Bonnie and Clyde (1967)

Director: Arthur Penn
Screenwriters: David Newman, Robert Benton
Cast: Faye Dunaway, Warren Beatty, Michael J. Pollard, Gene Hackman, Estelle Parsons
Nominations: Picture, Director – Arthur Penn, Actor – Warren Beatty, Actress – Faye Dunaway, Supporting Actor – Gene Hackman, Supporting Actor – Michael J. Pollard, Supporting Actress – Estelle Parsons, Original Screenplay, Cinematography, Costume Design
Wins: Supporting Actress – Estelle Parsons, Cinematography

The transition from sepia-toned period photographs to Bonnie Parker’s soft, sensuous lips is our first indication that Bonnie and Clyde will not be a typical Warner Bros. gangster film of the past.  As the film progresses, that indication has become fact: while the fates of the main characters follow along the genre’s traditions, the story itself establishes revisionist tropes and conventions that subsequent films will come to rely upon.  On top of resetting the gangster genre, the film and its director, Arthur Penn, helped open the door to the New Hollywood film movement that would dominate much of American filmmaking in the 1970s.  The explicit sexuality and violence—mostly tame by today’s standards—was unexpected, intriguing, and fundamentally profound, not only regarding what filmmakers could depict on screen but what mainstream audiences would find acceptable in the films they choose.

Similar to The Graduate (Mike Nichols, 1967), Bonnie and Clyde offers a sexually powerful and confident female character unlike any from the studio era.  This breach of social mores, in which the woman pursues a lover with assertiveness, possibly stems from observations in Betty Friedan’s book The Feminine Mystique, a text that played a role in igniting second-wave feminism.  While Mrs.
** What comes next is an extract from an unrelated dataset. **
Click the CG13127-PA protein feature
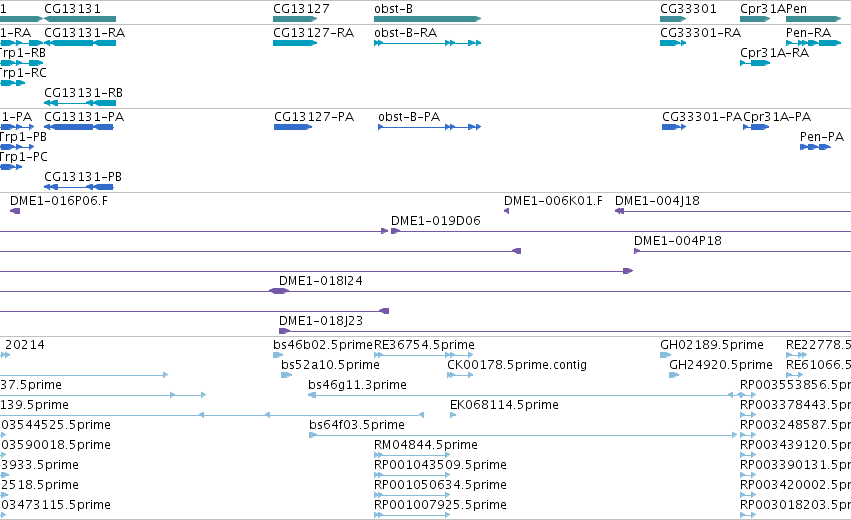 (x=293, y=127)
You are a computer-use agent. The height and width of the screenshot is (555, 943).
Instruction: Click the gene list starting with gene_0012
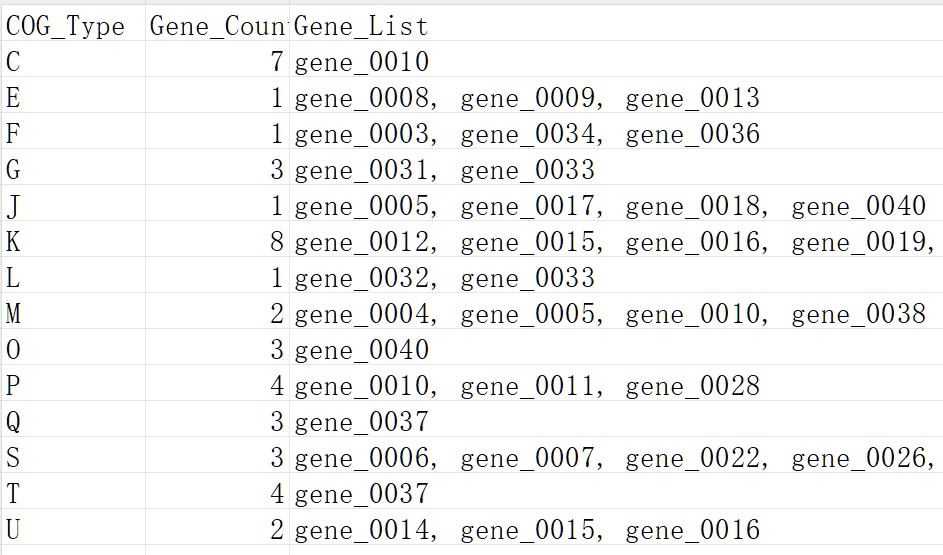tap(614, 242)
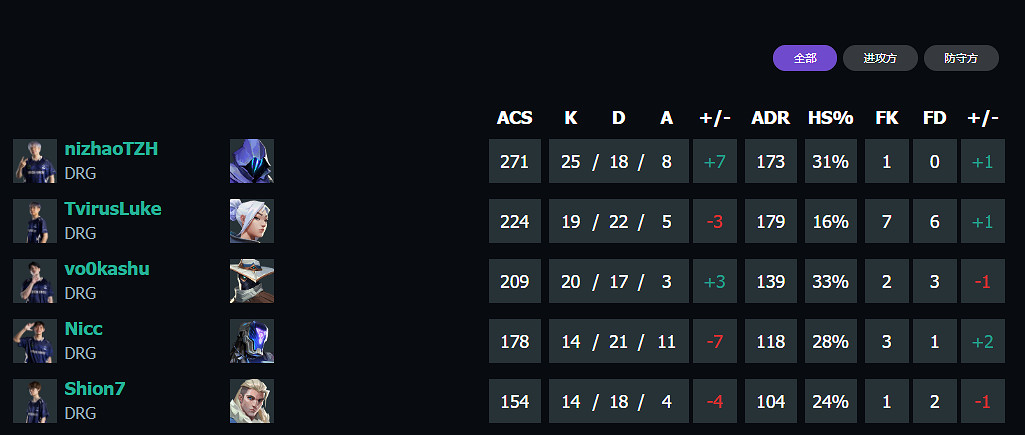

Robinson better fits the archetype and descriptions Friedan covers, Bonnie represents the younger generation’s desire to become independent, self-reliant, and unafraid.  Instead of, for example, getting turned off from Clyde when he reveals he’s just been released from state prison, Bonnie encourages him to prove his moral maleficence.

What’s interesting is how the endeavor excites her, but seemingly has no effect on Clyde.  Bonnie is more like the main characters of the 1930s gangster movies than Clyde in that she—more than the others in the gang—uses crime as way to escape poverty and a dead-end life.  Unfortunately, the opportunity to climb the social ladder via a life of crime is practically non-existent, so perhaps her choices are more to do with just plain having a life.  After all, what end is there for an uneducated waitress in the middle of Texas during the Great Depression?  The chance to even taste something greater and bigger is a far stronger pull than the alternative for anyone.

Clyde, on the other hand, comes across as put off by his bandit ways.  Upon meeting Bonnie, he tells her that he’s looking for “more suitable employment”—the implication that even though he may have been interested in stealing Bonnie’s mother’s car it may have been more to go somewhere with better chances of finding work than just to steal a car.  This isn’t, to be sure, meant to clear Clyde of any wrongdoing, but is more of an observation of how some people we meet can change everything we’ve planned for.  Clyde could have just as easily as quit robbing banks as easily as he decided to rob them.  That’s why we talk about Bonnie and Clyde and not just Bonnie Parker or the Parker gang.

In addition to playing with the characters’ gender dynamics, the film opens up a new level of on-screen violence in American film.  The first death we see is of the bank manager getting shot in the eye through his glasses (no doubt an homage to the Odessa steps sequence in Sergei Eisenstein’s Battleship Potemkin [1925]). 

The graphicness of the deaths only increases from there, culminating in what remains even today as one of the most brutal and vicious death scenes in film history.  The camera is unflinching and compromising in its composition of the end of Bonnie and Clyde.  By intercutting slow motion shots, the sequence is given an ethereal feeling.  These characters are not just dying: they’re transcending time and space, given an immortality in both film and life.